Question. Quelles sont vos propositions en matière d’immigration ?

Réponse. Nous sommes toujours traités comme une main d’œuvre pas chère et sans droits. Nous demandons la reconnaissance de nos droits et l’abrogation des lois contre l’immigration, la fermeture des centres de rétention des étrangers (CIE), la suppression des programmes Frontex contre l’émigration et la suppression de la directive de la honte. Nous demandons la suppression des clôtures de Ceuta et Melilla. Nous luttons contre les entreprises qui profitent de notre situation et nous exploitent comme des esclaves. Nous disons que la résidence ne dépend pas de notre revenu.
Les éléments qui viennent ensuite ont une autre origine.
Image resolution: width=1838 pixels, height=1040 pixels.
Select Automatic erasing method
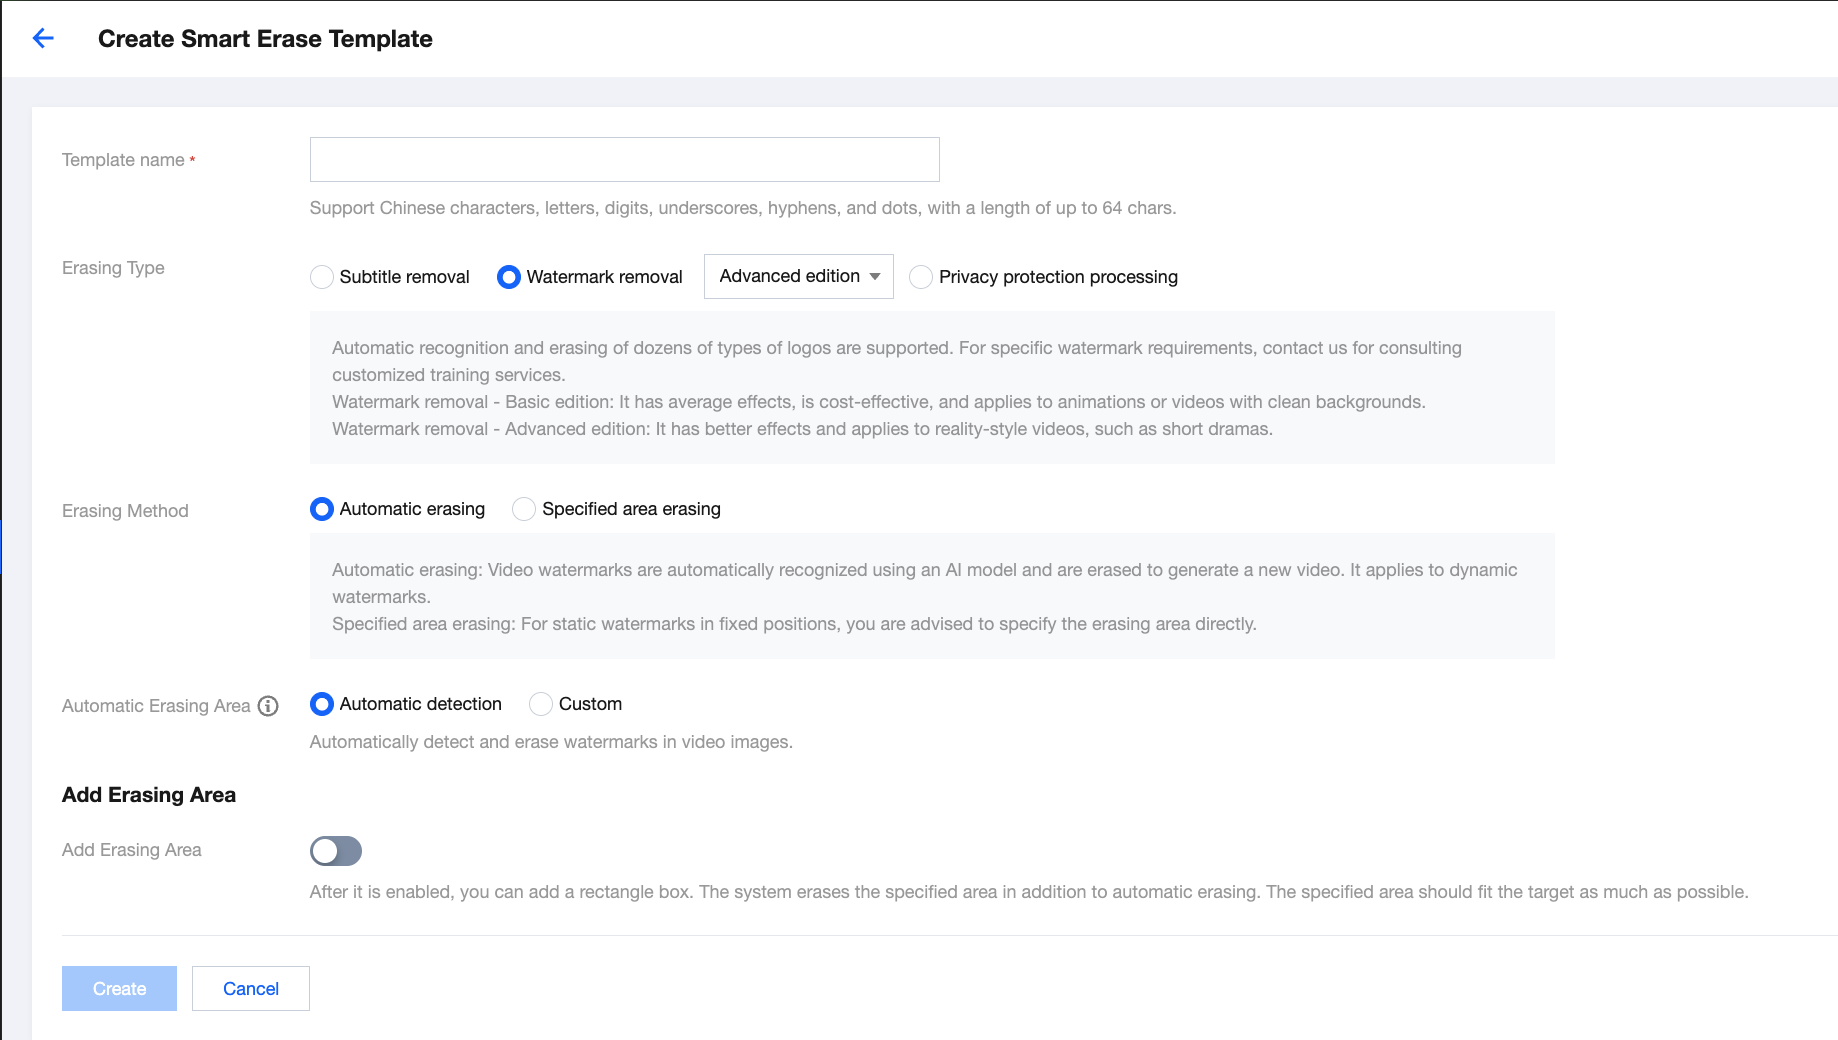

La citoyenneté, notre citoyenneté, n’est pas à vendre. Nous demandons la liberté de circulation et le droit de vote où nous vivons et travaillons, sans contrepartie.

Question. Malgré toutes les problèmes que vous rencontrez, faites vous tout ce que vous devez faire pour lutter contre la corruption ?

Réponse. En ce qui concerne la lutte contre la corruption, je pense que nous ne faisons pas assez. La corruption ronge toutes les entrailles de l’État, y compris la monarchie. Le discrédit et la méfiance envers ce régime augmentent tous les jours. Les gens croient de moins en moins dans les institutions nées du mal nommé modèle de la transition. Il y a mille sept cents cas, cinq cents mises en examen et seulement vingt sont en prison. Ce n’est pas possible. Nous ne pouvons pas continuer comme cela.

Reconnaître le droit des peuples de décider

Question. Et sur ​​la scène internationale, que défend Podemos ?

Réponse. Il faut conquérir la souveraineté pour construire la démocratie. Et cela vaut pour l’abrogation du traité de Lisbonne pour que les services publics ne soient pas soumis au principe de la concurrence et ne soient pas transformés en marchandises, la modification des traités de libre échange qui ne profitent qu’aux sociétés transnationales et ne respectent pas les droits humains et la reconnaissance du droit de décider des peuples d’Europe.

Question. Qu’en est-il de l’environnement et de l’écosystème ?

Réponse. Il est nécessaire de développer le monde rural pour rééquilibrer la société, de protéger, de manière globale, l’environnement, de promouvoir des actions visant à réaliser des politiques de souveraineté alimentaire, l’agriculture durable, la protection de la biodiversité agricole et des coopératives agricoles. Garantir le droit à l’eau comme un droit humain fondamental.

Question. Que pouvez-vous ajouter concernant vos propositions ?

Réponse. La protection des animaux en prévoyant des peines pour des actes de violence et de négligence et l’élimination de toute utilisation de fonds publics pour les activités néfastes aux animaux. Interdire la tauromachie et le trafic d’espèces exotiques ou en voie de disparition. Nous pouvons présenter un candidat à l’engagement à la transparence, des ressources propres et non dépendantes des banques, nous n’avons pas demandé des prêts des banques pour financer notre campagne, nous avons signé un engagement de rotation des charges et d’un revenu équivalent au salaire moyen, avec une liste paritaire et soutenue par des militants sociaux.

Question. Comment êtes-vous organisés ?

Réponse. Nous sommes organisés en cercles territoriaux et sectoriels. Il y a des cercles de la santé, de l’immigration et dans les districts, les quartiers et les villes. Nous sommes en train d’organiser les coordinations au niveau régional. À Madrid, nous réunissons tous les porte-paroles des cercles chaque semaine et nos cercles, véritables embryons de pouvoir populaire, chaque semaine dans certains cas, ou comme chaque cercle le décide. Des commissions de travail ont été créées en fonction des besoins. Nous suivons le critère de l’horizontalité et de la participation. Il y a beaucoup d’autonomie et petit à petit nous réalisons « tout le pouvoir aux cercles ».